With the side wall and stall door gone, the man was pulled off the toilet and laid on the vomit-covered floor.  I used “pulled” because five big Firefighters could not lift him.  Instead, they slid him from the stall using his slippery vomit on the floor.  When they had him out enough so we could get to him, his head was in front of the toilet where the stall door used to be.  They had him on his back with his face upward so we could treat him.

Then he vomited again.

It was like a fountain.  The vomit stream went about a foot-and-a-half straight up into the air above his face.  In the process, it sprayed those closest with fluid and chunks from his breakfast.  It was an ugly thing, and the smell was suffocating.

Then that vomit fell back onto his face and again splashed us.  We tried to roll him onto his side to keep it from going into his mouth and then into his lungs, but it was futile.  Even with the white sheets in place, it was like trying to roll a half-filled water balloon.

The man had been “down” for over twenty minutes without oxygen or CPR.  The Fire Chief kept track of those important things.  I tried to attach the gel electrode pads for the cardiac monitor to his chest, but, again, because of the vomit and sweat, they would not stick.

Finally, I used the defibrillator paddles against his skin, not to defibrillate, but to visualize his cardiac activity.  There was none.  Flatline.

Per protocol, I ran a paper strip showing that flat line to add to our report.

Death had probably occurred immediately, most likely from a fat embolism.  Fat emboli originate in the fat that collects inside a blood vessel.  These collections are called Plaque, and pieces of it can break free anytime.  When that happens, they float in the bloodstream to a place where the blood vessel becomes too small to float any farther.
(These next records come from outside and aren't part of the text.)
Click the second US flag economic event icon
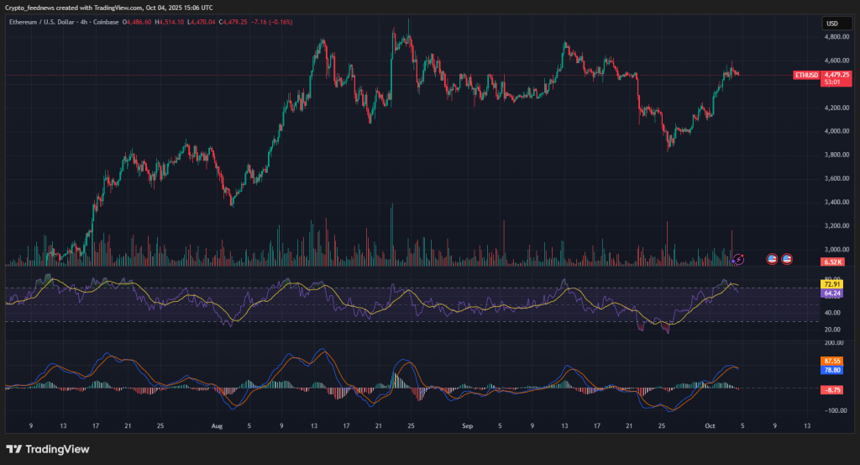 coord(787,259)
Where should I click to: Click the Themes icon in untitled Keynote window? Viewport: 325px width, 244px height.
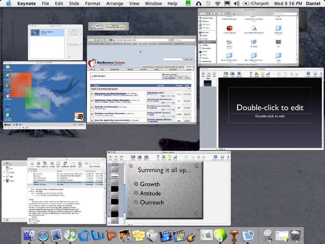coord(226,74)
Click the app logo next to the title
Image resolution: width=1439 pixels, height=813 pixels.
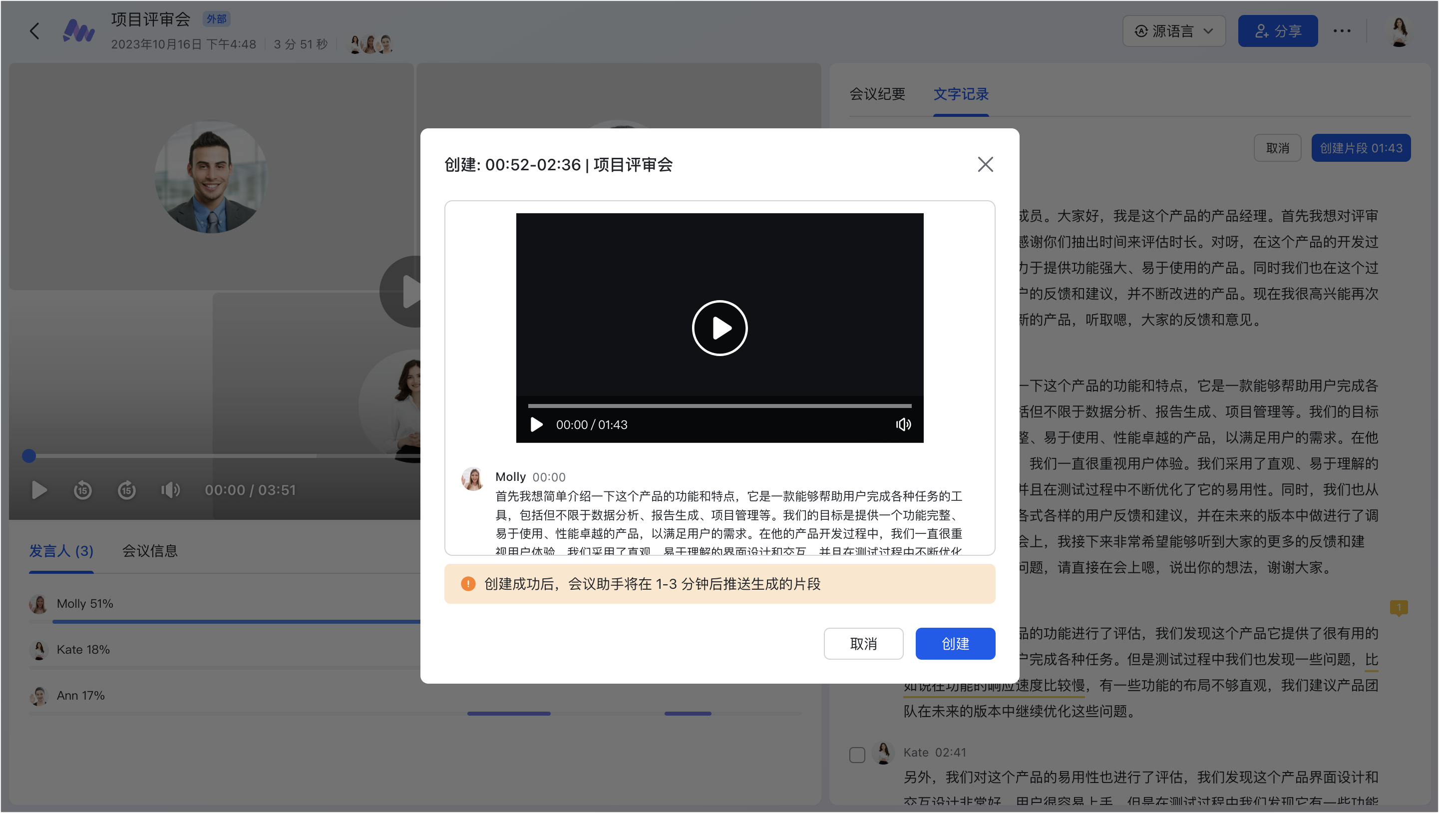coord(79,31)
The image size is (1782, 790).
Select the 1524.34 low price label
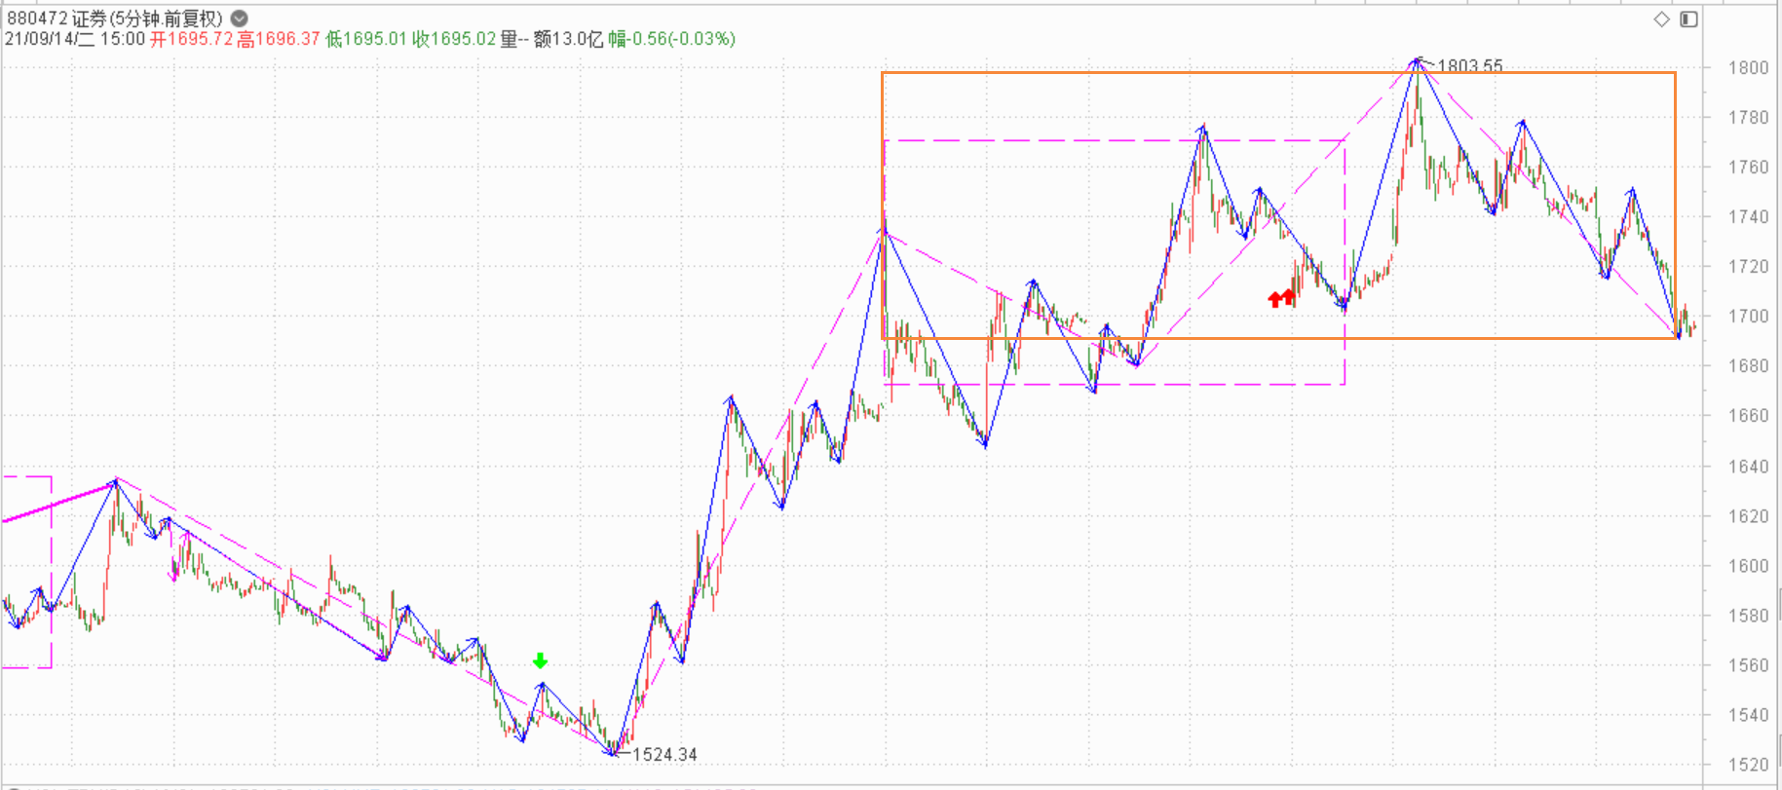tap(664, 754)
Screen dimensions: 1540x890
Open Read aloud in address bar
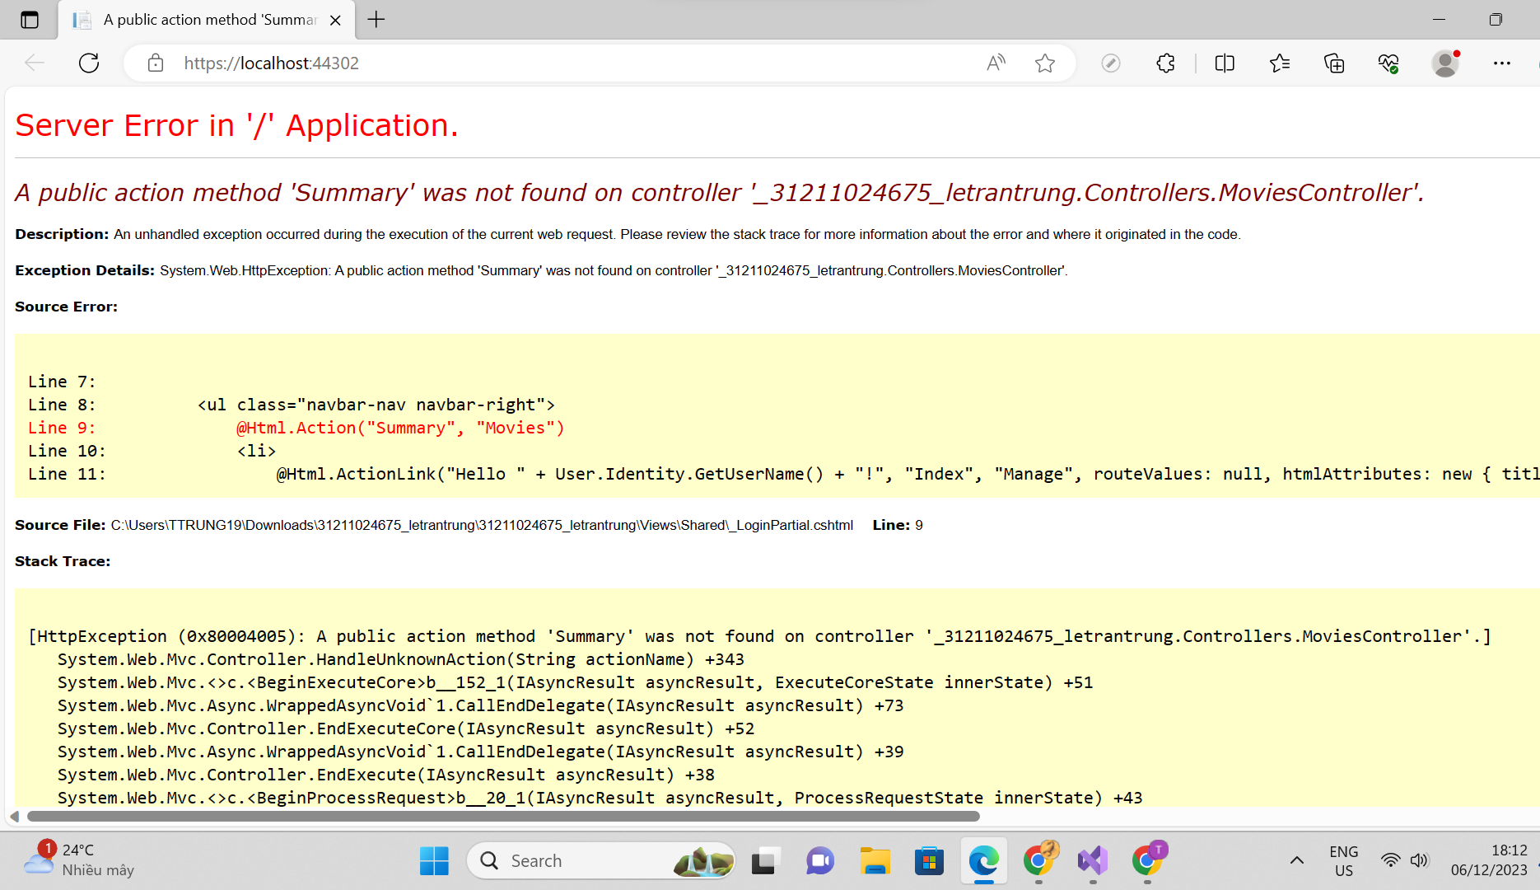pyautogui.click(x=996, y=63)
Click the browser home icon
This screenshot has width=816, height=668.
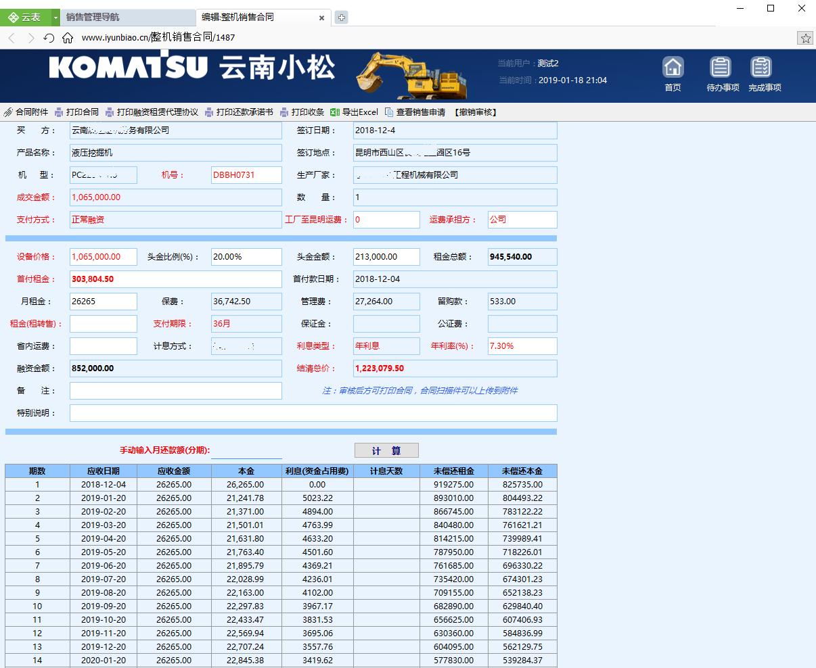pos(67,38)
There they become stuck and obstruct the blood flow.  When that happens, everything downstream dies because of a lack of blood or, more precisely, a lack of oxygen.  It had probably blocked a vessel in his lungs, heart, or brain.  

If this had not taken his life, the time involved for us to reach him certainly could have.  Too much time had passed without oxygen or CPR.  There was nothing to do for this man.  He had eaten his last cheap breakfast in Reno.

We gathered our equipment and placed it onto the gurney.  The Firefighter first responders pushed it and our gear out of The Vomit Room, and we all walked with it back through the dining room.

It was still packed with people eating cheap Reno breakfasts, and there wasn’t an empty chair.  That is, except for the chair our patient had been sitting in.  That one was empty, with his breakfast plate still there.  I wondered who was going to pay for his breakfast.

I stopped to speak with some of the people at that table.  They were all still eating as if nothing had happened.  A man told me he had been eating as usual and was on his fourth breakfast and fifth Bloody Mary.  Pure Gluttony.  But who among them was counting?

He continued, “He hadn’t said or complained about anything the whole time we ate.  Then suddenly, he moaned, stood up, and said he had to use the restroom.”

When he didn’t return, a friend checked on him.  That was it.

When I radioed the ER, the doctor told us to put our ambulance back into service and return to our coverage area.
 
We needed two more white sheets from the ambulance to cover him completely.  One wasn’t big enough, and the two already in The Vomite Room could never again be used.
 
About ten minutes from our station, the radio spoke a second time.  We would have to wear our vomit-covered uniforms for a while longer.